日常や経済回復最優先 熊野市議会 河上市長が施政方針

 新年度予算などを審議する熊野市の定例市議会が18日に開会した。河上敢二市長は施政方針演説で「令和4年度の市政においては、ウィズコロナを前提に『日常の生活』を取り戻し、コロナ禍によって大きく疲弊した『経済の回復・再活性化』を最優先」とし、DX(デジタルトランスフォーメーション)やSDGs(持続可能な開発目標)を政策横断的目標に掲げた。「働く場の創出を目的とする産業の振興」「福祉・健康づくり・子育て支援」「万全な防災対策」の3点を引き続き大きな柱に、教育・文化、生活環境など課題対応への決意を改めて語った。

 河上市長はまちづくりの基本方針として「総合計画の基本理念である『市民が主役、地域が主体のまちづくり』のもと『豊かな自然と歴史の中で人がかがやく、活力と潤いのあるまち・熊野」』の実現に引き続き市の総力をあげて取り組みます」と述べ、市を取り巻く状況やまちづくりの課題を挙げた。総人口1万6070人(2月1日現在)、高齢化率約44%の〝超・超高齢社会〟、新型コロナウイルスの影響への対応、働く場の創出、福祉健康づくり推進、地震台風などから安全安心の確保を重要課題とした。

 今年を本格的なDXに向けてスタートの年「DX元年」と位置づけ、5年後・10年後の市のあるべき姿を模索しながら「熊野市DX推進計画」を策定。市役所だけでなく広く民間も含めた市全体でのDXを推進する。についても、理念に則し環境保全や地域資源の活用を推進する。
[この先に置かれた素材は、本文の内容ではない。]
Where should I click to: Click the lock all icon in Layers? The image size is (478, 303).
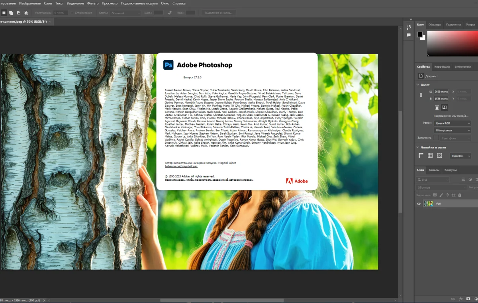coord(460,195)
 雇用創出を目的とした産業振興は「輸出」と「集客」を基本に、リスクを恐れず大胆に取り組む。農業では「熊野アグリパーク」の基本構想を策定するとともに、整備した先進技術を導入した農業生産施設での栽培に着手する。林業は長期的な視点で森林整備、水産業は新規魚種の試験養殖などの取り組みを続ける。雇用創出のほか、労働需給の実情を踏まえた就労促進等を図る。

 特産品の付加価値向上では、市内事業者への専門家派遣など「6次産業化」を強力に推し進める。観光面は修学旅行誘致や団体・個人旅行それぞれの入込客回復を図る。全国大会なども積極的に呼び込み、スポーツ集客の一層の推進により、市内の集客再興につなげる。
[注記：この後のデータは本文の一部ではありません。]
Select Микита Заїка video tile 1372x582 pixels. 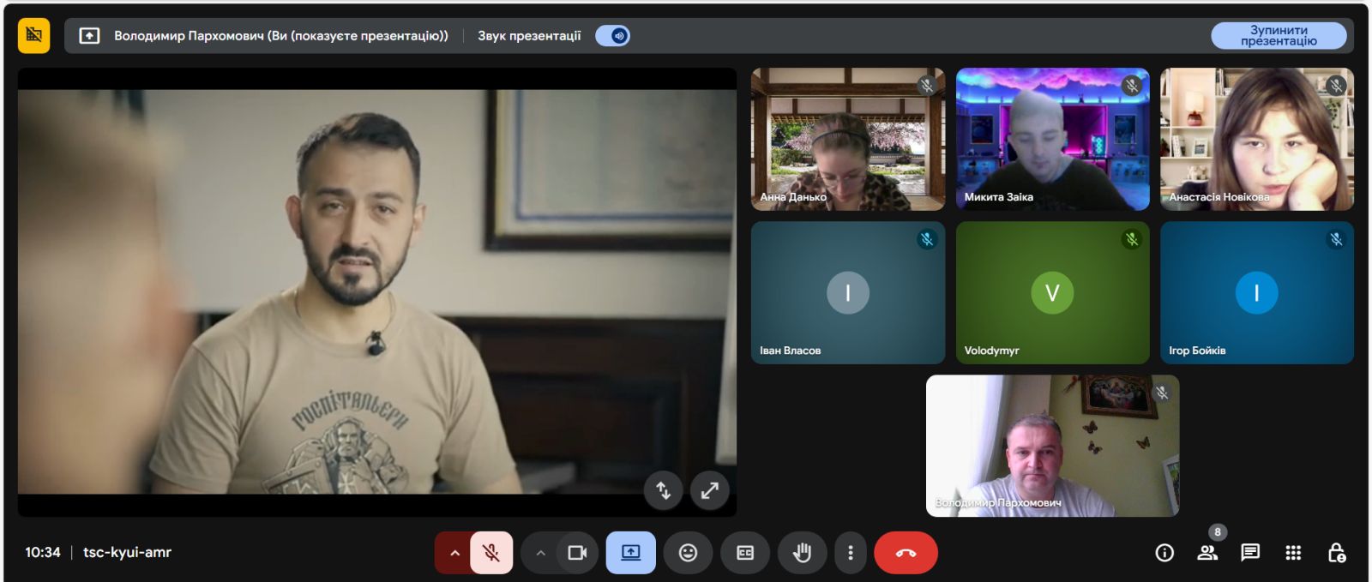pyautogui.click(x=1052, y=139)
 福祉面では「安心していつまでも健康に暮らせる福祉社会」実現のため、見守りや認知症予防、気軽に集える機会増加に努め、若い世代からの「予防」に重点を置いた健康づくりを推進。出産・子育ては「熊野市こどもは宝・未来への希望基金事業」により、全国トップクラスの子育て支援を継続する。

 防災は「全市民が生き抜く」ための防災対策のため、自助・互助・公助の取り組みを基本にハード・ソフト双方の総合的な対策を行う。

 各種取り組みの方針を説明し、河上市長は「市内最大組織の市役所の全職員がコロナがもたらした影響への対応を始めとする社会経済情勢の変化に対して、より厳しい危機感を持ち、リスクを恐れず大胆かつ積極的に推進する強い決意です。市民の皆さんに『熊野で暮らして本当に良かった』と心から実感していただける『活力と潤いのあるまち・熊野』の実現に引き続き全力で取り組んでまいります」と結んだ。

 この後、総額176億8105万3千円(一般会計135億9890万8千円)の新年度予算案や、個人情報保護条例、市職員の育児休業等に関する条例、市障害者自立支援施設条例、国民健康保険税条例、消防団条例、消防団員等公務災害補償条例の各一部改正案、花の窟活性化施設の指定管理者指定、障害者自立支援施設の指定管理者指定、市道認定、市指定金融機関の指定、特別会計予算案、水道事業会計予算案の計18議案が上程された。

 今定例会の会期は3月14日までの15日間。一般質問は3月2日から3日間を予定している。

 また、今定例会では議員定数削減の議員提出議案が追加議案として出される見通し。